10 octubre 2012

Venus y Marte.

 Boticcelli. National Gallery (Londres).

O el triunfo del amor. Aunque más que el triunfo yo diría que el dios de la guerra se rinde ante el poder de Venus, que lo deja completamente agotado. No puede haber resistencia, ya que él está en sus dominios y es despojado de todos sus atributos.
Venus dominando y triunfante.

Afrodita fue la mujer de Hefesto, a quien Zeus le había concedido su mano en agradecimiento por haber inventado el rayo con el que había matado a los gigantes.
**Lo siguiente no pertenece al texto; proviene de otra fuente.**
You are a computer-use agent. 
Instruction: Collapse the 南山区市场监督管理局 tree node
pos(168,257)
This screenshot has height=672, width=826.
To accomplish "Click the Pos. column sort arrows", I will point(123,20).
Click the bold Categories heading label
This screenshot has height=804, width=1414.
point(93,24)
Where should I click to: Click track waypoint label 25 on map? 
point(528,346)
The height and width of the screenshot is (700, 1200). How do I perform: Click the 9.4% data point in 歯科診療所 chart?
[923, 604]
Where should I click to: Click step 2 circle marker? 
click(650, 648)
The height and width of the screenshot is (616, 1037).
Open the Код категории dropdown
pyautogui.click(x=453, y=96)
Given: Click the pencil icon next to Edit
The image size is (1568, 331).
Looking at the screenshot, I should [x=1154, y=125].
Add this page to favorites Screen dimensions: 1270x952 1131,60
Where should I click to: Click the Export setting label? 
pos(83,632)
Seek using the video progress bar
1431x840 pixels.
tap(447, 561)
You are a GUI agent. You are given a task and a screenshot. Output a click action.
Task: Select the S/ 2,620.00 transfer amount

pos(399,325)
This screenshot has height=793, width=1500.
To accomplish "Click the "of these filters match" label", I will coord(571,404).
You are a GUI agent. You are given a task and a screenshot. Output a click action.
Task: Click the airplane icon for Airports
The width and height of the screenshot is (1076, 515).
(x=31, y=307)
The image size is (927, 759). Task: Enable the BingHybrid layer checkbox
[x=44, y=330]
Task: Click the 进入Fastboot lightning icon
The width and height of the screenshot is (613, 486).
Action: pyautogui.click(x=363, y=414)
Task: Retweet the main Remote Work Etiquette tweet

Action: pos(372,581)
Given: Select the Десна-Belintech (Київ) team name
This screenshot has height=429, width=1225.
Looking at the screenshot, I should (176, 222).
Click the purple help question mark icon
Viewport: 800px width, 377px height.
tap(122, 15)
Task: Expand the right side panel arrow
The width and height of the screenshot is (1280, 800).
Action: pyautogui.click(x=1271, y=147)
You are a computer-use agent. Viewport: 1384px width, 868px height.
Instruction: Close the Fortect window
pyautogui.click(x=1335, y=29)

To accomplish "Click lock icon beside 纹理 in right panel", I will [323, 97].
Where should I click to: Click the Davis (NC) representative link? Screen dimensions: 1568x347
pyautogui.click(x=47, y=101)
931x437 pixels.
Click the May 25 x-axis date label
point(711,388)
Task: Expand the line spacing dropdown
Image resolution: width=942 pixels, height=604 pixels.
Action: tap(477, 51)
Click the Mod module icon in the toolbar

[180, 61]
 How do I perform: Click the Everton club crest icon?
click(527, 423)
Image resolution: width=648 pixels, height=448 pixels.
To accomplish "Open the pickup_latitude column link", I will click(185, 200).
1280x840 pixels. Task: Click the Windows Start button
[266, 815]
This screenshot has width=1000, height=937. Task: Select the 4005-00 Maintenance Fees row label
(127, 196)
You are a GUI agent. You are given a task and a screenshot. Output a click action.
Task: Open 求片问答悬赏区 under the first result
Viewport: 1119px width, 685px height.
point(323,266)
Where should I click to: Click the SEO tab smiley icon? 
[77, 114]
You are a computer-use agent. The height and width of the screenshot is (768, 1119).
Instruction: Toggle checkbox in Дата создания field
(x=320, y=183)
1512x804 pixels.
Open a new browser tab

Éste no era más que un matrimonio de estado y Afrodita no quería rendirse a un herrero cojo, rudo, feo y desagradable, por lo que tuvo muchos amantes, entre ellos Ares, quien también fue el primer dios con el que Afrodita se relacionó.
Ares era poco amable y muy duro y al llegar ante Afrodita le explicó sin mayores halagos sus deseos sexuales. Ésta no estaba acostumbrada a esa falta de cortesía y palabras de amor y se asustó, pero entonces Ares se despojó de su coraza y de sus armas y Afrodita se entregó a él al verlo mucho más humano. Cuando Afrodita y Ares se unieron una noche en el lecho carnal, descuidaron el paso del tiempo y Hefesto acudió airado ante los avisos del dios del sol y tejió una malla metálica invisible para tenderles una trampa.